With dozens of product and managed services offerings, a variety of security features, and a wide range of management capabilities, SD-WAN solutions vary significantly.

“Each SD-WAN vendor technology offers different benefits and use-cases,” explains Senter. “From those that are SD-WAN in name only and offer basic failover functionality to those that provide superior technologies and benefits. Choosing the correct vendor solution for your business all comes down to the functionality you require, what your applications and users need and your budget.”

“Enterprises need to have a clear understanding of their specific network requirements,” agrees Saunders. “Many enterprises will not have this level of expertise inhouse and it is worth working with an organisation such as The Network Collective. They help companies to understand and document their network needs both now and in the future.”

However, SD-WAN alone is not enough to meet today’s networking challenges. “In the midst of the COVID-19 pandemic, SD-WAN vendors rapidly repositioned themselves as secure cloud connectivity suppliers based on the dramatic shift in the workforce,” says Cohn. “A glance at the market leaders reveals fewer references to SD-WAN. Instead, one will find secure access service edge (SASE), zero touch network access (ZTNA), among other security functions.”

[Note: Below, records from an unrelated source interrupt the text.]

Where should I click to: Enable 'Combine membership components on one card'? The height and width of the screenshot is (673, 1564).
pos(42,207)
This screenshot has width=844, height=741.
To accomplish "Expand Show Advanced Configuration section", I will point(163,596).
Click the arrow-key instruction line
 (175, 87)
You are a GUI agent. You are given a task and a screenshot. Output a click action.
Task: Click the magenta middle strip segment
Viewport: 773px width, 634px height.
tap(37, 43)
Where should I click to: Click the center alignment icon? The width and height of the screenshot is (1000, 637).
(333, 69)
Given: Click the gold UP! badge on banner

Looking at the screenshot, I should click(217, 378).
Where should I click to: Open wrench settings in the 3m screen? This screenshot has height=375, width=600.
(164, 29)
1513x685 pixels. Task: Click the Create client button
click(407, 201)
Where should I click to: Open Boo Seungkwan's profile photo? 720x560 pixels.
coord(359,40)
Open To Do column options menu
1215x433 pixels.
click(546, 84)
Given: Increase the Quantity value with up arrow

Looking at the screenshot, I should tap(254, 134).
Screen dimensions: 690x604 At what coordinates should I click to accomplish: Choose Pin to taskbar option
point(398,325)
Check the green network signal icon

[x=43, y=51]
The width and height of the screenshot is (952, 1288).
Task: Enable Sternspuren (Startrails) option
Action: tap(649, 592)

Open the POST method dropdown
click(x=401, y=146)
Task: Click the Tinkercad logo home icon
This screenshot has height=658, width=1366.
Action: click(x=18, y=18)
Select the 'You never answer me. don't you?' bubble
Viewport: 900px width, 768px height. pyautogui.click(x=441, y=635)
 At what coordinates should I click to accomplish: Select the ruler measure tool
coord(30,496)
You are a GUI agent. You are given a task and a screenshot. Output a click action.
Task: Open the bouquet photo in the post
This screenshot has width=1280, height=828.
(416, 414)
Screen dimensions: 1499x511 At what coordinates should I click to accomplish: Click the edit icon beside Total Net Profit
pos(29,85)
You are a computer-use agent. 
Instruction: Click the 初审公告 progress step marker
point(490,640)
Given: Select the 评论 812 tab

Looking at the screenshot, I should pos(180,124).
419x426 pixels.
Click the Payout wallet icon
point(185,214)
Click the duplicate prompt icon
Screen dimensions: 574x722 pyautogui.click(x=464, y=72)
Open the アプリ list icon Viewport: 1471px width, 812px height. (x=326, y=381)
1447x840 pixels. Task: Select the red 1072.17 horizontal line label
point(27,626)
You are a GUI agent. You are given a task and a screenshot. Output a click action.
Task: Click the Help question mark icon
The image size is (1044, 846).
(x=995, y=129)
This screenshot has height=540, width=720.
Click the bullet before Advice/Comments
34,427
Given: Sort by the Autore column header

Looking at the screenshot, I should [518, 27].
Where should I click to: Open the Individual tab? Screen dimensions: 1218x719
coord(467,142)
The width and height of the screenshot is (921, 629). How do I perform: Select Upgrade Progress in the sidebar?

A recent SD-WAN report from GigaOm reviewed 19 notable vendors and discussed the importance of considering SD-WAN as part of a broader SASE offering. As per Greenfield, SD-WAN was designed for an era where users and resources were predominantly located within offices.

“With hybrid work and the shift to the cloud, users and resources are no longer on premises. To access the cloud, SD-WAN devices need to be deployed in the cloud, which is not always feasible. Remote access is completely outside the scope of SD-WAN,” explains Greenfield. “It’s why Gartner and other analysts expect that in the future most SD-WAN purchases will be part of a much larger SASE strategy that pulls together sites, remote users, and cloud resources into one seamless network.”
SD-WAN does not consider what happens when applications move from the data centre to the cloud, nor the element of security. Greenfield believes that SD-WAN is going to become a part of SASE, and will also include security, native cloud connectivity, and remote access all seamlessly converged.

“MPLS and VPNs were for organisations 10 years ago; SD-WAN was for organisations four years ago, but SASE will be for organisations moving forward,” concludes Greenfield.